● **WHAT YOU NEED TO DO**: Please write out the whole listing that follows exactly; the pictures stay out.

>>>>

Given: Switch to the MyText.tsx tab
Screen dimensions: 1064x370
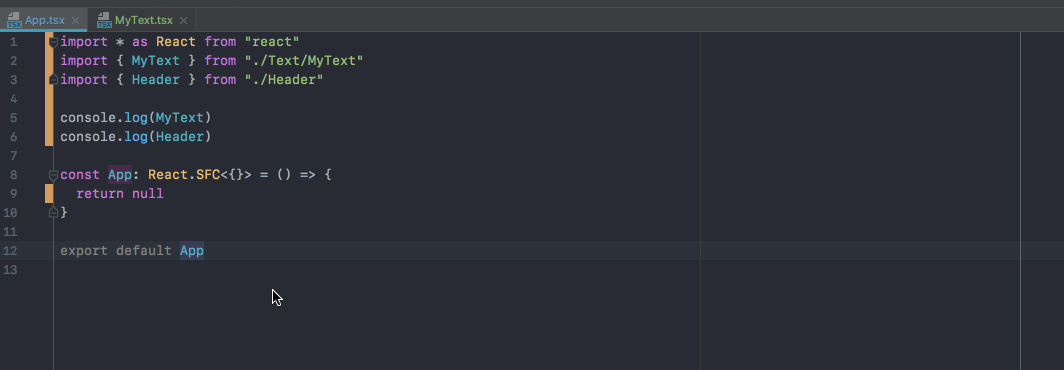Looking at the screenshot, I should [143, 20].
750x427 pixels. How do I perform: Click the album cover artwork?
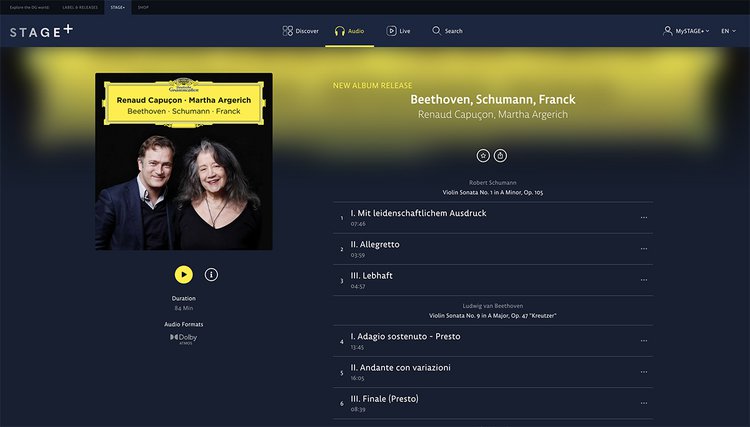pos(184,162)
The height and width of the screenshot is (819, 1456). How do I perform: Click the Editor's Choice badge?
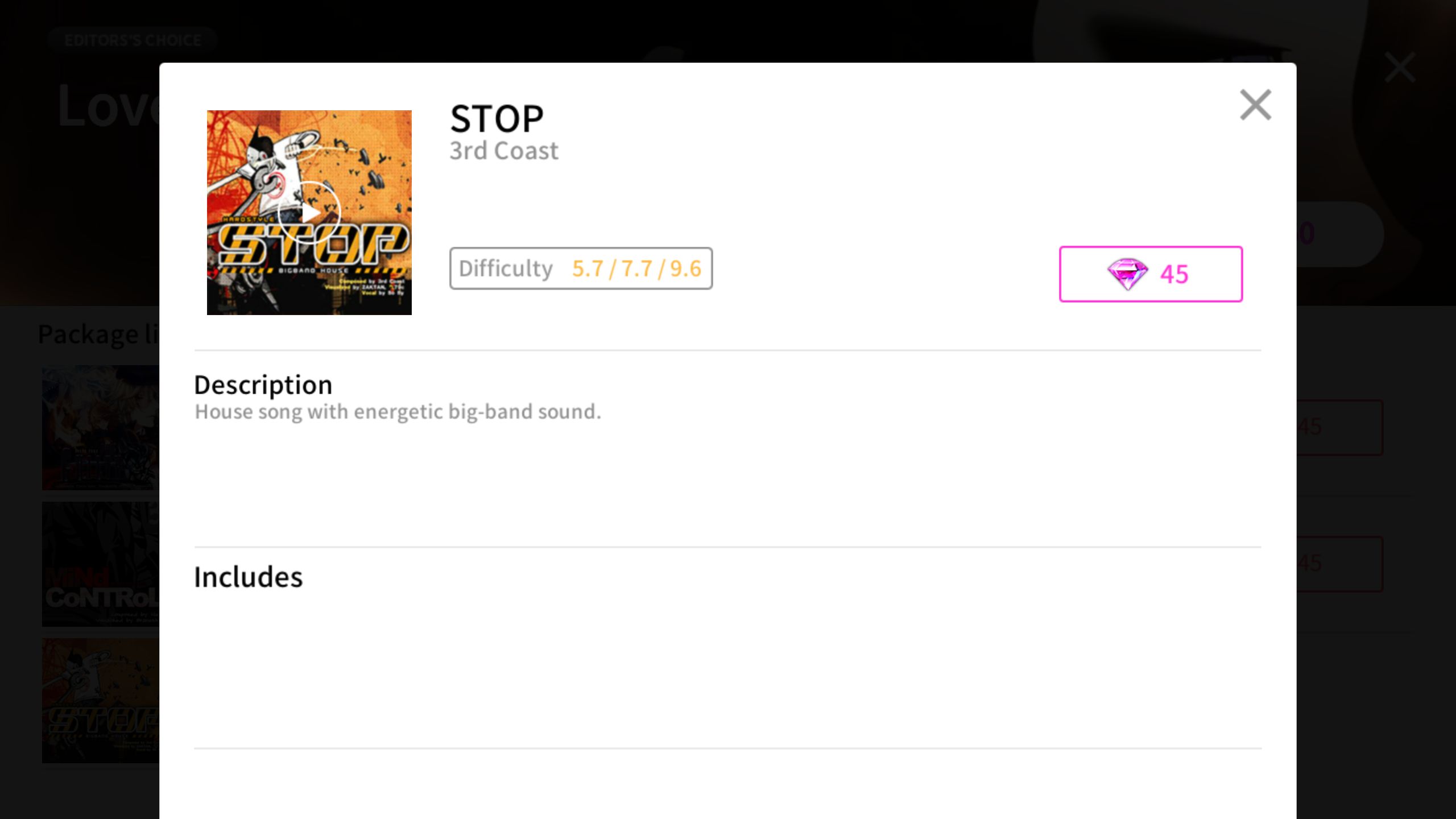133,40
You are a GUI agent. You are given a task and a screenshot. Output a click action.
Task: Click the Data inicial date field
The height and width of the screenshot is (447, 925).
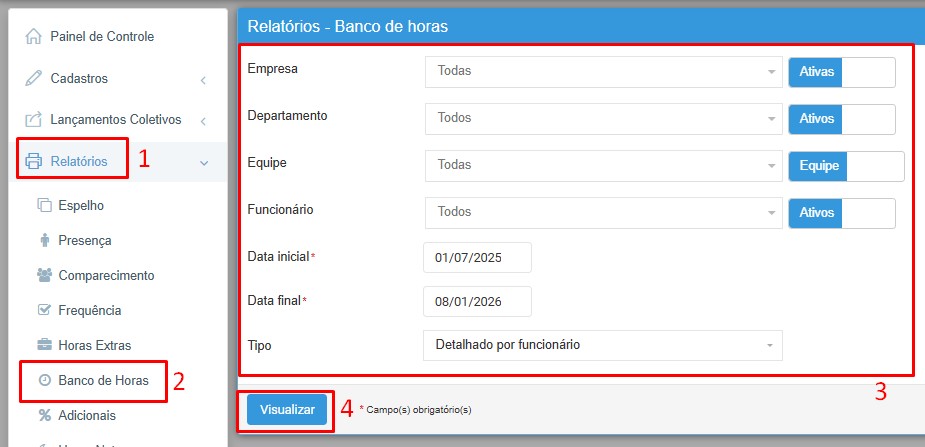(x=477, y=257)
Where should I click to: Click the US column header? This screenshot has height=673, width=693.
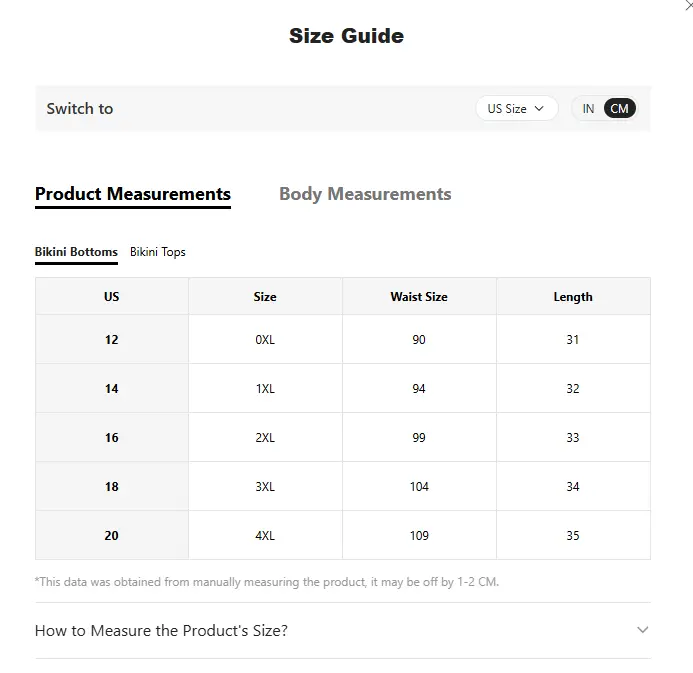click(x=111, y=297)
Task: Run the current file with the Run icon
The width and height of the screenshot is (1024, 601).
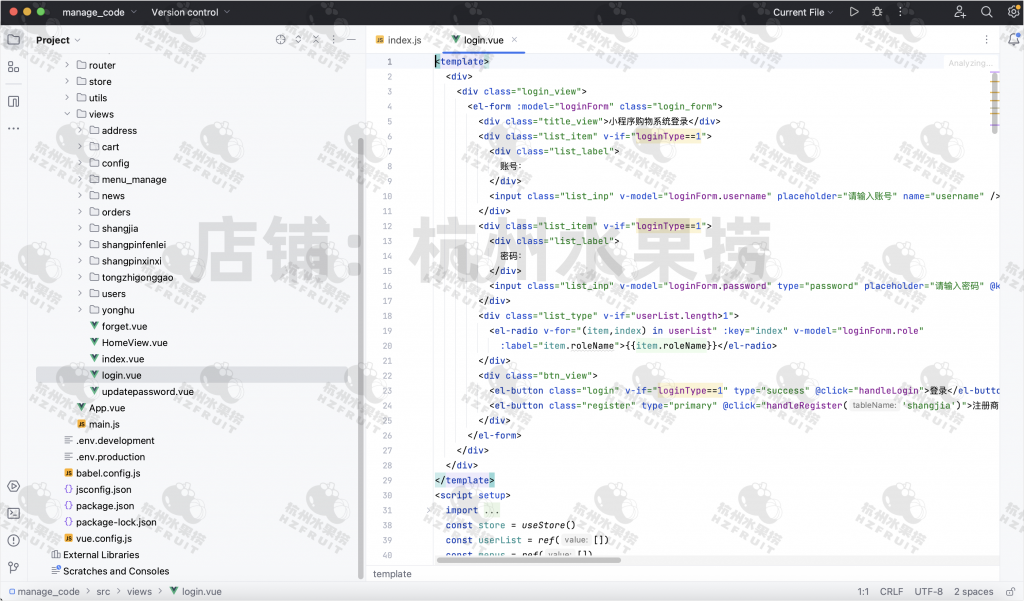Action: 853,12
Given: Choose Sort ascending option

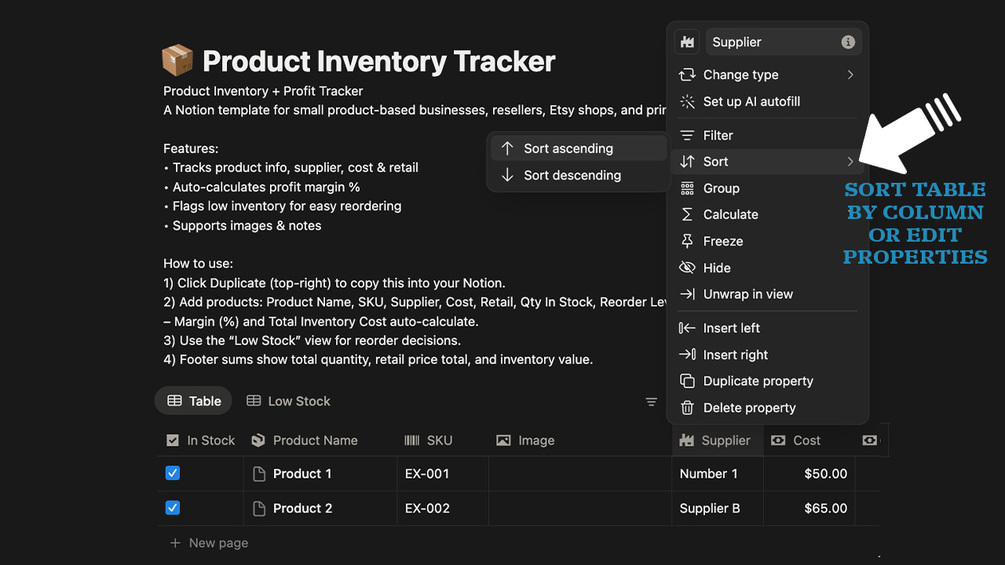Looking at the screenshot, I should [x=568, y=148].
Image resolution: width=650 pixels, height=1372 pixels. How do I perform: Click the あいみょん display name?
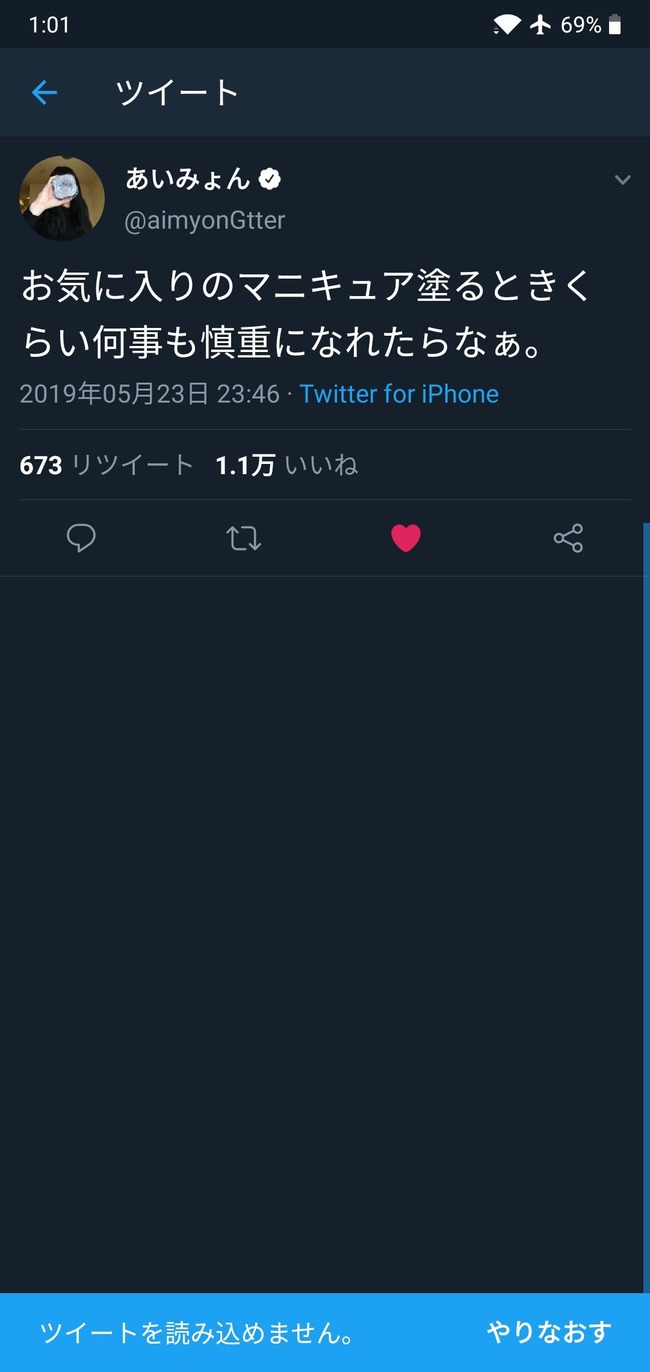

<<<<

● **RESULT**:
Given: Switch to the MyText.tsx tab
Screen dimensions: 1064x370
Looking at the screenshot, I should [143, 20].
750x427 pixels. How do I perform: Click the album cover artwork?
pos(184,162)
The height and width of the screenshot is (819, 1456). How do I perform: Click the Editor's Choice badge?
133,40
You are a GUI agent. You are given a task and a screenshot. Output a click action.
Task: Click the Data inicial date field
The height and width of the screenshot is (447, 925).
(x=477, y=257)
Where should I click to: Click the US column header? This screenshot has height=673, width=693.
click(x=111, y=297)
Task: Run the current file with the Run icon
The width and height of the screenshot is (1024, 601).
Action: 853,12
Given: Choose Sort ascending option

Looking at the screenshot, I should [x=568, y=148].
Image resolution: width=650 pixels, height=1372 pixels. How do I perform: Click the あいみょん display name?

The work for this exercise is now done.